McCracken, who died of a brain tumor at age 76, is known best for his glossy, resin-covered “planks,” geometric sculptures that imbue the products of the humble lumberyard with the hard surface sheen of California car culture.
His otherworldly passions are hardly a guarantee of the authorship of the sculpture, and it is possible the piece was created by a non-sculptor. You can narrow the pool of candidates to, at the very least, the millions of viewers enamored of “2001: A Space Odyssey,” Stanley Kubrick’s 1968 classic. The film, of course, features its own heroic monolith, a gleaming black structure that spawns evolutionary leaps. When apes encounter it and see their first straight lines and right angles, they begin using tools and undergo a transformation into intelligent beings.
Ed Ruscha, who is known for his text-inscribed paintings and is probably the dean of the California art scene, befriended McCracken during the years when he was living in Los Angeles. “I don’t think that’s a John McCracken,” he said of the sculpture. “It’s unlike him to be a trickster of someone. A monolith in the desert? It’s so universal that it could be anybody. It’s very sci-fi to come across something like that. I like the idea of someone’s having fun.”
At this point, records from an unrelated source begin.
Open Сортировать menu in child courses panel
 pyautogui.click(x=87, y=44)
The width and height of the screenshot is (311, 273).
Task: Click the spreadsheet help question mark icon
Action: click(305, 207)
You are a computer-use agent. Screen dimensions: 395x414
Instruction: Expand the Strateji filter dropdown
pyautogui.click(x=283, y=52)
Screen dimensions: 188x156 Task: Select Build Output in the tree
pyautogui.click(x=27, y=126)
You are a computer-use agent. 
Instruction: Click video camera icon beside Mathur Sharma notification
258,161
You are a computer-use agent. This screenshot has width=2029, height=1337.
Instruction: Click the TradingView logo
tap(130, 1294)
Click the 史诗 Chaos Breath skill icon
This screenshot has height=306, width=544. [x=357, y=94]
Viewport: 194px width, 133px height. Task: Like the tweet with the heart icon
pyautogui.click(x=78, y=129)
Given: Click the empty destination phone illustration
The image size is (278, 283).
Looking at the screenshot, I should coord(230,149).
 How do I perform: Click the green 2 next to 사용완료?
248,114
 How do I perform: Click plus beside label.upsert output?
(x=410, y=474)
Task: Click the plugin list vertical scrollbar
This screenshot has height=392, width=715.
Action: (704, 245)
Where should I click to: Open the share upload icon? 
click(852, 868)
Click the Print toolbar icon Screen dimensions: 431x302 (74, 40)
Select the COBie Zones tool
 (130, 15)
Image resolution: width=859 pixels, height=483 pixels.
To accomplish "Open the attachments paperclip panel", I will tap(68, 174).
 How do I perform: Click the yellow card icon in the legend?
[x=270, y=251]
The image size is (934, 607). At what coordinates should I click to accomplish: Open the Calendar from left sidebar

The artist James Hayward, a close friend of McCracken and former assistant of his, agrees. “It’s a giant hoax, as far as I am concerned,” Mr. Hayward said. “The object in the photos I have seen is crudely made. I looked at the corners as much as I could; they are made by a machine called a brake, which bends metal. When you bend metal with a machine, the corners are not sharp and crisp. They’re rounded.”
Compared to a classical Minimalist like Donald Judd, McCracken was an anomaly, in part because he resisted machines and industrial fabrication. He preferred to make his sculptures by hand, in a spirit of patient, painstaking craftsmanship. Truth be told, the piece in Utah differs from the planks he pioneered in 1966 and continued to think about until the end of his life.